*Challenge a*:
Pick out every row below that contains the string "pyautogui" and copy those rows. Case counts.

** start Document **

# Conflicting opinions about repairs to old brick foundation



## elbee (Mar 5, 2009)

I have talked to 3 local people and have had 3 different answers, and am trying to find some more input or some clue to help me determine which way to go. I have an old, but not historic, home.

The problem is a circa 1850 (or earlier) foundation wall in need of repair. The three opinions are: 
1) it is absolutely necessary to analyze the mortar and use a precise mix to match or the bricks will be destroyed (contractor with experience in historic restoration). 
2) it is okay to use a pre-mixed mortar with additional lime added to soften it (mason who has been 'repairing walls like these for 30 years and never had a problem'). 
3) using pre-mixed from the store is fine. Anything else is a waste of time and money (retired contractor who is a friend--although this seems the least likely choice to me).

So, in trying to figure out what to do, I've done lots of reading. Most on-line and library materials discuss brick homes, not brick foundations. The focus on mortar analysis (opinion #1) seems to be more about what sand was used so that the coloring will match for historic restoration on brick homes as opposed to simply the proportions of lime/sand/cement (if any) in the mortar. The articles focus on appearance issues from not using the right sand mix, although they do stress not using mix with Portland Cement on old brick. Very little, if any, of this repair that needs done is external, so I am not concerned about finding the right sand for a color match. Does anyone know (or can point me to a resource) about mortar analysis in terms of getting the mix exact? How critical is it to get the mix of lime/sand/cement precisely the same as the old mortar?

There is discussion of the bricks being destroyed by using a mortar with portland cement, and I'm unclear if using a pre-mix with additional lime might result in a crumbling foundation in the future. (Is portland cement the only kind of cement used in mortar or are there multiple types?) The mason (opinion 2) thinks that brick destruction is more an issue with an external house wall that faces temperature extremes, not a foundation wall that is largely underground.

I would appreciate any additional information/insight anyone on this site might have.


----------



## handyguys (Mar 5, 2009)

I'm no expert on this, someone else may chime in. I think you have bits of truth from everyone mixed with bits of lore from everyone.

Bricks, if re-using old brick, can be destroyed by using modern mortar. My understanding as to why has to do with the hardness, and therefore the porosity, of both the brick and the mortar. Using hard, new mortar, with old, soft, bricks will cause mosture issues in teh old brick which will lead to spalling. This is especially true in climates with freeze thaw and when they are outside, exposed to the weather.

So, I think they ALL are right to some degree. The last guy can likely get away with regular stuff because its not exposed to weather extremes. The first guy is trying to be most respectful to the original formulation and his approach will work just fine but be costly. The middle guy will possibly come up with something similar to the first guy and his approach will work too because, again, its not exposed to the weather.

Since this is a foundation, inside, unseen - I think you could even consider just re-building it with cinder block, new brick or even concrete and avoid the whole thing about new wineskins and old wine.

I'm not a mason, nor have I played one on TV. I expect a more informed expert to chime in.


----------

** end Document **
** start Records **

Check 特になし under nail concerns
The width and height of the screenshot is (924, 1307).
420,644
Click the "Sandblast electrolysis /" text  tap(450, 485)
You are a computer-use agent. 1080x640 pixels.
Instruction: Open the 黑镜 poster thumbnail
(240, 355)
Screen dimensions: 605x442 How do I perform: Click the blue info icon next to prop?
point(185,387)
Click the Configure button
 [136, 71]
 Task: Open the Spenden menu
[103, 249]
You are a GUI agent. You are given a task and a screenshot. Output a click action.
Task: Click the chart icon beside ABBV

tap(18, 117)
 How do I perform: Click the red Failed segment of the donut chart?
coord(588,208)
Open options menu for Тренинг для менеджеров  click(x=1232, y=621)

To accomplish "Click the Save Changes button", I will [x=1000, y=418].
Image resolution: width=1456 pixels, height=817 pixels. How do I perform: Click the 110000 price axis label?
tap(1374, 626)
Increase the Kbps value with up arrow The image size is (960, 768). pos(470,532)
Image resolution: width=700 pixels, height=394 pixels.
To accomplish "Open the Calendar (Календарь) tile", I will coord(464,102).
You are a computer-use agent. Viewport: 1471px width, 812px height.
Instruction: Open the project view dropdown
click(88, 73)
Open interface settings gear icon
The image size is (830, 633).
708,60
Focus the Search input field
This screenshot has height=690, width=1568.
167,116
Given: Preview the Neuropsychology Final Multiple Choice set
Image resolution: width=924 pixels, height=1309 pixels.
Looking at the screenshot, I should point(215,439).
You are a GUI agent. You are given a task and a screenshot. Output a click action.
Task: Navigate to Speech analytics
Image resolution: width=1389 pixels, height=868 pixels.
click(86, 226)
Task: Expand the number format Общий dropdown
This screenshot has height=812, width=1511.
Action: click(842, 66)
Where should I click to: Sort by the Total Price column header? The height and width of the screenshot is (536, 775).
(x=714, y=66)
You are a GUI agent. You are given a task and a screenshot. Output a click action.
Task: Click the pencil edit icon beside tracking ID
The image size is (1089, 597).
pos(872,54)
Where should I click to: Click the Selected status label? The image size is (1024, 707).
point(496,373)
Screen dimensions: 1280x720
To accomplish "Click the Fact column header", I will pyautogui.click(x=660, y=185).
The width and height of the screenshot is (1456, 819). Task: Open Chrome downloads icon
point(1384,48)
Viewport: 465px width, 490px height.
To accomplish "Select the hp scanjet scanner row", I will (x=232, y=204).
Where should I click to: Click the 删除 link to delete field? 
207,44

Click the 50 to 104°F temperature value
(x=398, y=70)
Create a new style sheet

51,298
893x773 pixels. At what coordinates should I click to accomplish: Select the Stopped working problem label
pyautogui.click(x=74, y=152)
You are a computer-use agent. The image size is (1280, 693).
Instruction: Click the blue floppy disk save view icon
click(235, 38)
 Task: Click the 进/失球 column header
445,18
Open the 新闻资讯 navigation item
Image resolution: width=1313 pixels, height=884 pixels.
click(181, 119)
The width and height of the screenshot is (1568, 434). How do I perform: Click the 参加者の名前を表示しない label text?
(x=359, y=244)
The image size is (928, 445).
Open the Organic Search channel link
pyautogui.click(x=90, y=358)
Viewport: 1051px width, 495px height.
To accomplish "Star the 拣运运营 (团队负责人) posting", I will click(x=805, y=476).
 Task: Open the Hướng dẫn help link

** end Records **

*Challenge b*:
According to the forum thread on the old brick foundation above, why can old bricks be destroyed by modern mortar?

*Task output a*:
To accomplish "Click the Fact column header", I will pyautogui.click(x=660, y=185).
pyautogui.click(x=74, y=152)
pyautogui.click(x=90, y=358)

*Task output b*:
Hard new mortar and soft old brick differ in hardness and therefore in porosity. Using them together causes moisture problems in the old brick, which lead to spalling. This is especially true in climates with freeze-thaw cycles and where the brick is outside and exposed to the weather.